Au milieu de ces grands formats, un volume à couverture rouge s’appuyait de travers contre ses voisins. Il se distinguait des autres par son épaisseur et par le titre en lettres d’or qui ornait son dos. Je le reconnus aussitôt : c’était un dictionnaire de latin, le même que celui que j’avais utilisé en classes de troisième et de seconde avant d’abandonner définitivement cette langue morte qui m’ennuyait tant : un Gaffiot !

Je sortis le lourd volume du rayonnage, soufflai dessus pour en chasser la poussière et l’ouvris au hasard :

Quousque : adv.; Jusqu’où, jusqu’à quel point. « Quousque tandem Catilina abutere patientiam nostram ?  » : Jusques à quand, Catilina, abuseras-tu de notre patience ? Cicéron (Catilinaires I-IV)

Je réalisai que j’étais tombé sur la seule citation latine à peu près complète qui me restât de mes courtes études classiques.

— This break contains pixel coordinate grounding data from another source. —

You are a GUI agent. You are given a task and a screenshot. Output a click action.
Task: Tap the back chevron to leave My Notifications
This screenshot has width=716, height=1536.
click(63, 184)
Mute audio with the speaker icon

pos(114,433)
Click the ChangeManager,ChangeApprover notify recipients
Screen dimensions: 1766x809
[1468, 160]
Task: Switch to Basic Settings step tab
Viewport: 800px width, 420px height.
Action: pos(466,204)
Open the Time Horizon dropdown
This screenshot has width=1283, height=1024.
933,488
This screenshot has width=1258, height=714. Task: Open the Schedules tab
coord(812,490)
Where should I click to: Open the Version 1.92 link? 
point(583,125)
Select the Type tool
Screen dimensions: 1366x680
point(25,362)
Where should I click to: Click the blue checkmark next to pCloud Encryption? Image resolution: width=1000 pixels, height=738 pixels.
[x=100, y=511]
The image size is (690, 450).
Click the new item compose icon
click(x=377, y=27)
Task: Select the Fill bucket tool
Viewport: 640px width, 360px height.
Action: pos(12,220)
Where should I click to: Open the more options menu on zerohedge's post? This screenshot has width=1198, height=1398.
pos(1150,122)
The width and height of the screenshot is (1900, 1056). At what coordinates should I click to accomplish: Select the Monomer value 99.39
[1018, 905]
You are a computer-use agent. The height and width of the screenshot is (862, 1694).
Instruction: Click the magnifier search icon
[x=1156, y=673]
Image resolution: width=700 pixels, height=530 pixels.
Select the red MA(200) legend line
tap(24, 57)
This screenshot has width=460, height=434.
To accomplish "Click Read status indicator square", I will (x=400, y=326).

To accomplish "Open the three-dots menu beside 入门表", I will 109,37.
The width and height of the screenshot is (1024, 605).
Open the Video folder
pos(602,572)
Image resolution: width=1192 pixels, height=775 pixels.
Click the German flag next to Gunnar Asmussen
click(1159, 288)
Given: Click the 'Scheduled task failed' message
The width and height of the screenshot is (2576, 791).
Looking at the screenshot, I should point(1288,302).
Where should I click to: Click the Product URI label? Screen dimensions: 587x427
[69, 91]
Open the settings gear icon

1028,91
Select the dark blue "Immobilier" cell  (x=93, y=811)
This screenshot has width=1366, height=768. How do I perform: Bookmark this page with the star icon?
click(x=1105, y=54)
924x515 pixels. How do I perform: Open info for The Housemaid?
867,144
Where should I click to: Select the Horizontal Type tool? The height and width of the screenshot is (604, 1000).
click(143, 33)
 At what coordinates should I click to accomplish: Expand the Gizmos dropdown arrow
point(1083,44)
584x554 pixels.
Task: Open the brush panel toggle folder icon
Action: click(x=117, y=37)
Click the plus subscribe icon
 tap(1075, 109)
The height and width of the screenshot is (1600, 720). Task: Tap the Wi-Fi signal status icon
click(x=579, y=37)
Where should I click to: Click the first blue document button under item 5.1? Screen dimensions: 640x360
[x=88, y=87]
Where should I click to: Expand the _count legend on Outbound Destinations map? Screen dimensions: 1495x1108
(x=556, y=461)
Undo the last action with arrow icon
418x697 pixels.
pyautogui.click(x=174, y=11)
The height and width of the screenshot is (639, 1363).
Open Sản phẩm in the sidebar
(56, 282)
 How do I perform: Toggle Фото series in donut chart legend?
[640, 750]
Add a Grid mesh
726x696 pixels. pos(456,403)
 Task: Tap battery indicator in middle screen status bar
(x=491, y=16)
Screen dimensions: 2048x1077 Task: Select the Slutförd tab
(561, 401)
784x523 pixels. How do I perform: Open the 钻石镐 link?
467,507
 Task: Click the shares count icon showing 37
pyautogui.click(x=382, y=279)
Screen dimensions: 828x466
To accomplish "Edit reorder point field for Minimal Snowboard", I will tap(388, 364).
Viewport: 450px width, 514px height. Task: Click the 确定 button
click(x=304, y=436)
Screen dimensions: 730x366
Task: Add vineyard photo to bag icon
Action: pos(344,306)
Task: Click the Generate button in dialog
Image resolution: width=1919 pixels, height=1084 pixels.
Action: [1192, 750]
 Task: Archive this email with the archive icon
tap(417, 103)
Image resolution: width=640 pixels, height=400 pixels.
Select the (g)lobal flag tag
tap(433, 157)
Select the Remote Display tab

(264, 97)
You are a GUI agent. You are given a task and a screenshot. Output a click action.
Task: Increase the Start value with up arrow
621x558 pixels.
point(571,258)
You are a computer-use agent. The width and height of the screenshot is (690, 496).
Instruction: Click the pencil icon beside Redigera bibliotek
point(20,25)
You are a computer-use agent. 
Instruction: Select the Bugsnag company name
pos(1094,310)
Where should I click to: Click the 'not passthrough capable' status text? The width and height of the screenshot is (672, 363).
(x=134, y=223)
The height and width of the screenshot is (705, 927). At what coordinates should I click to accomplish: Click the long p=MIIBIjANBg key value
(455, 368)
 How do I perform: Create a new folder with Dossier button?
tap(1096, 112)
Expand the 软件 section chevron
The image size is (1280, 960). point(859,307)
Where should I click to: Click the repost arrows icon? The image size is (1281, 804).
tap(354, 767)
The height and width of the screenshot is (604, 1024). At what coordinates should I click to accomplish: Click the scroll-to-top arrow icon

Je revoyais notre classe aux pupitres noirs gravés des noms de tous ceux qui s’y étaient assis un jour ; à travers les fenêtres grillagées, je revoyais sur la gauche la cour, déserte à cette heure, que notre classe dominait de quelques marches ; je revoyais, debout au milieu de la petite estrade, dos au tableau noir, notre professeur de latin, Monsieur Colin qui, disait mon père, ressemblait comme un frère à Paul Guth, Monsieur Colin, qui nous parlait de Catilina, de Cicéron, de César et de Marc-Antoine ; je sentais l’odeur des cuisines de la cantine qui montaient du sous-sol ; j’entendais la sonnerie stridente qui nous libérait du professeur de latin. Comme si j’étais un peu ivre, bercé par le souffle doux et tiède de la nostalgie, je chancelai légèrement. Je voulus m’appuyer des deux mains contre l’étagère et je lâchai le gros dictionnaire qui tomba sur le parquet avec un bruit sourd. Il s’ouvrit sur la page de garde et, au milieu des enluminures qui entouraient le titre, le nom de l’auteur et celui de l’éditeur, je vis, en grande lettres capitales soigneusement tracées à la règle et au compas, mon nom. Mes jambes fléchirent et je tombai assis à côté du gros livre. C’était le mien ! Mon Gaffiot ! Celui que j’avais revendu dès la fin de ma classe de seconde.

-Ça y est ? Vous avez compris ?

A suivre

Demain, ce sera le dernier chapitre, la fin quoi ! C’est triste, mais c’est comme ça.

Une réflexion sur « La suite de Balbec – Chap.4 – La librairie »

  1. L’auteur a beaucoup de chance d’avoir eu un père qui ait pu dire que le prof de latin de son fils, Mr Colin ressemblait, comme un frère, à Paul Guth… Ce ne sont pas tous les parents qui connaissent à ce point les enseignants de leurs enfants!

    À mon humble connaissance, (Eco a écrit des essais que j’ai lu en plus de ses romans que je n’ai pas lu mais à propos desquels l’auteur mentionne avoir écrit une rubrique ou une critique dans son journal), il me semble qu’il y a ici un ‘c’ de trop à Eco, à moins, bien sûr, qu’il y ait eu écho partiel!